Saved entries
++++++++++++++++++++

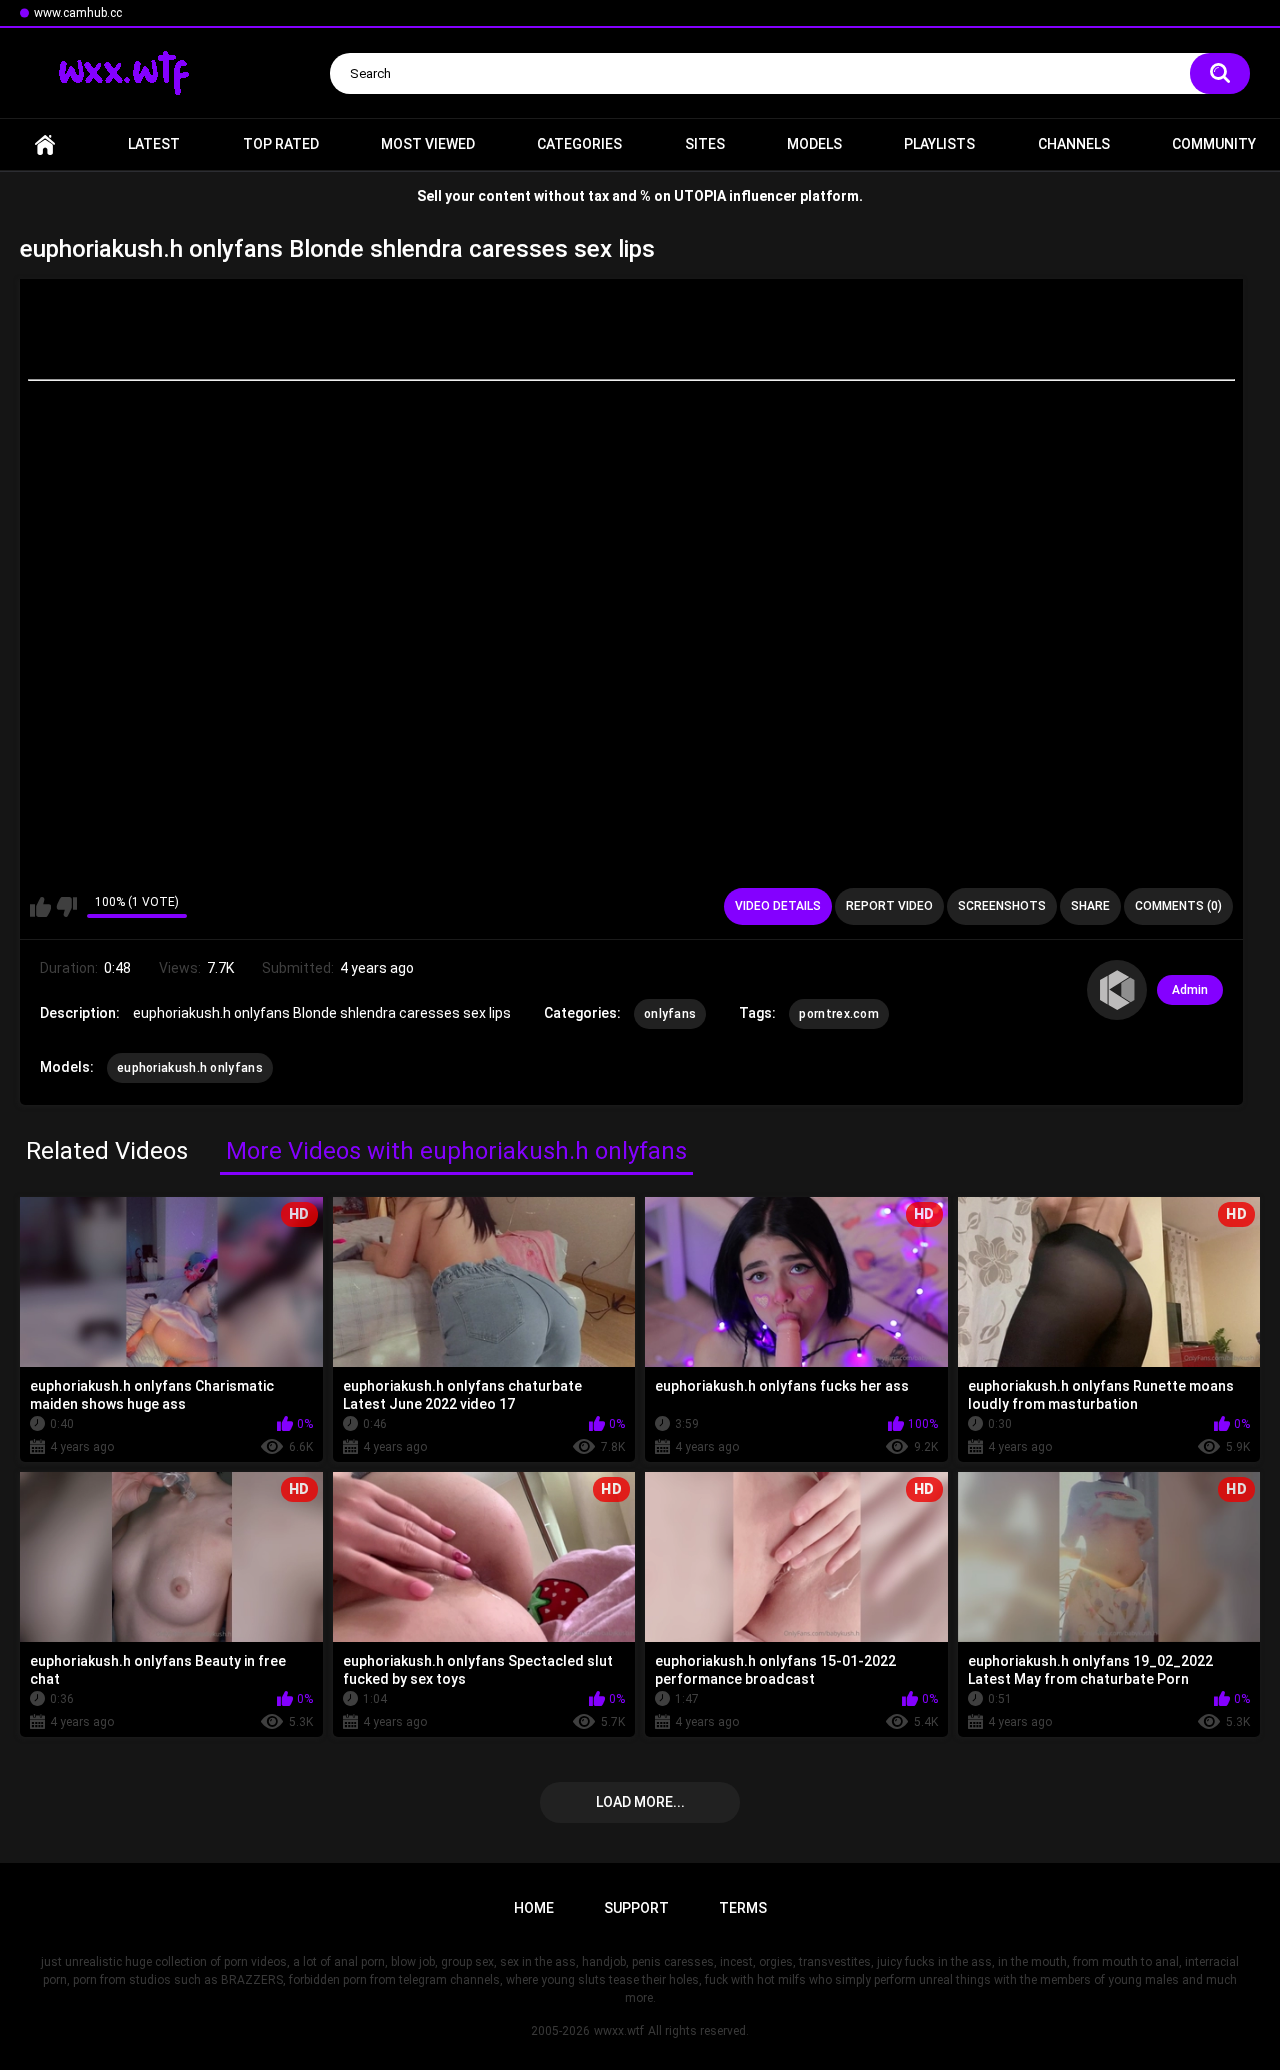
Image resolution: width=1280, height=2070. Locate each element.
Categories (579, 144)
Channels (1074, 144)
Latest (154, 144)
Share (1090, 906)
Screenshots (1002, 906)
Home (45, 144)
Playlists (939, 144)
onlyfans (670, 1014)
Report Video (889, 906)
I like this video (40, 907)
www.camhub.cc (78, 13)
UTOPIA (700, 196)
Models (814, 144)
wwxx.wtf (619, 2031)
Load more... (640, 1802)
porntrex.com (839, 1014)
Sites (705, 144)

++++++++++++++++++++

Repeat the data exactly, dropping every picture it holds.

Image resolution: width=1280, height=2070. Locate each element.
Categories (579, 144)
Channels (1074, 144)
Latest (154, 144)
Share (1090, 906)
Screenshots (1002, 906)
Home (45, 144)
Playlists (939, 144)
onlyfans (670, 1014)
Report Video (889, 906)
I like this video (40, 907)
www.camhub.cc (78, 13)
UTOPIA (700, 196)
Models (814, 144)
wwxx.wtf (619, 2031)
Load more... (640, 1802)
porntrex.com (839, 1014)
Sites (705, 144)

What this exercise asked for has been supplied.